→ **TASK GOAL**
Print each line below verbatim, skipping every picture.

Screenshot grounding data
▶

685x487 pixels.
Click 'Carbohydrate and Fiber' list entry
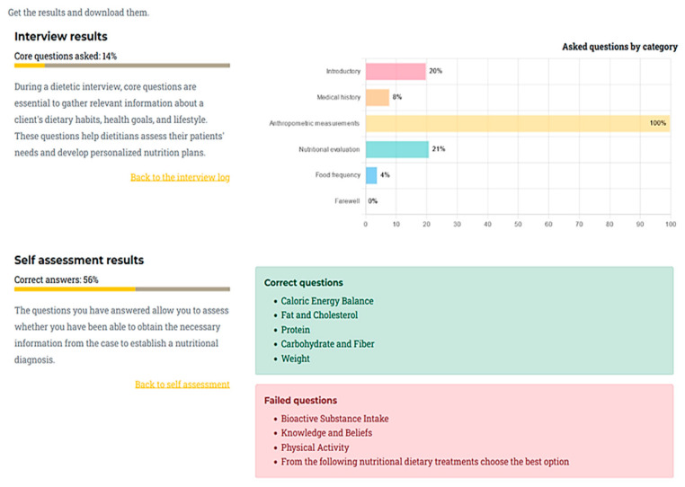coord(327,344)
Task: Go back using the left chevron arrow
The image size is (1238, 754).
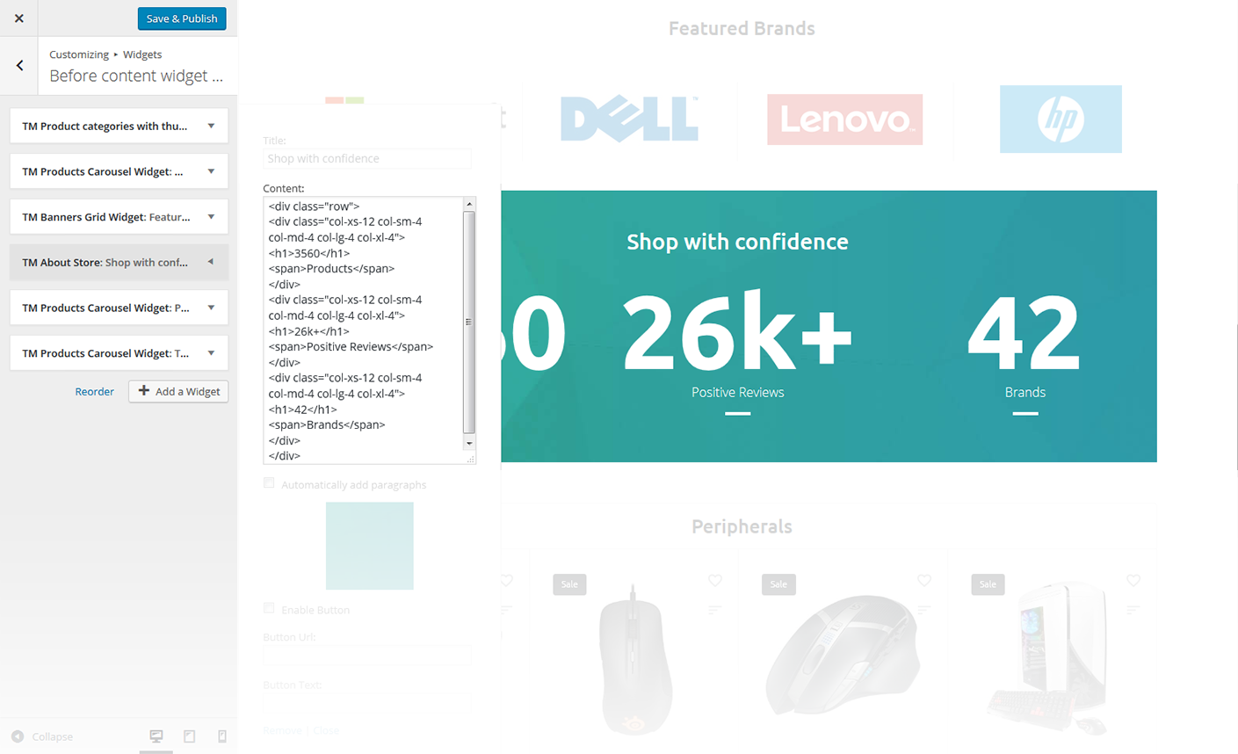Action: tap(19, 65)
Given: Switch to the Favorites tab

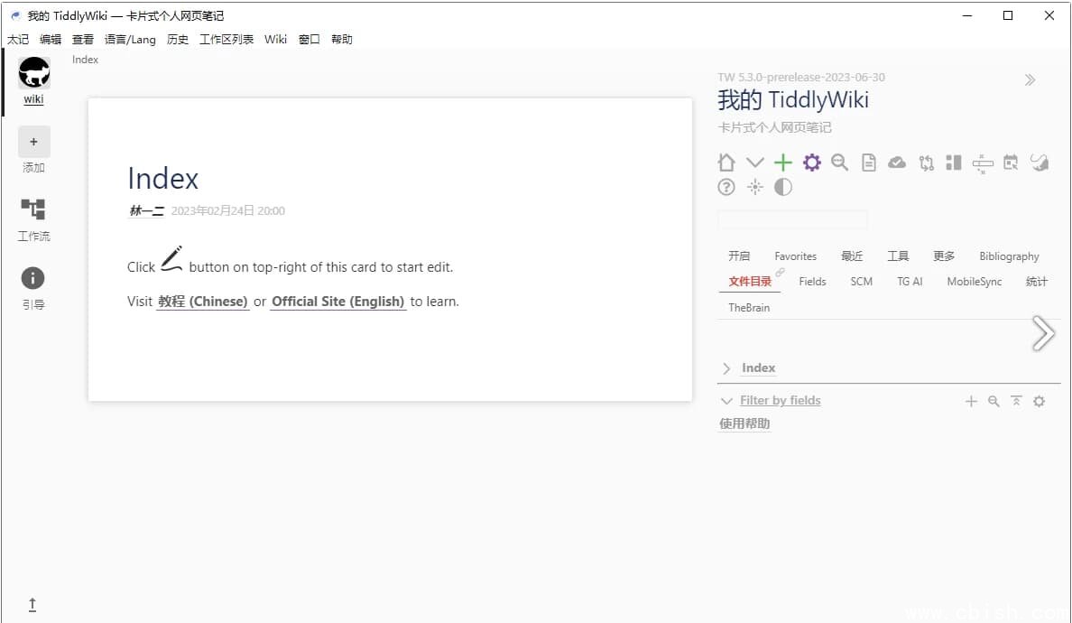Looking at the screenshot, I should coord(795,256).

◀

→ **EXERCISE RESULT**
685x487 pixels.
Click 'Carbohydrate and Fiber' list entry
coord(327,344)
Task: Go back using the left chevron arrow
The image size is (1238, 754).
Action: tap(19, 65)
Given: Switch to the Favorites tab

Looking at the screenshot, I should coord(795,256).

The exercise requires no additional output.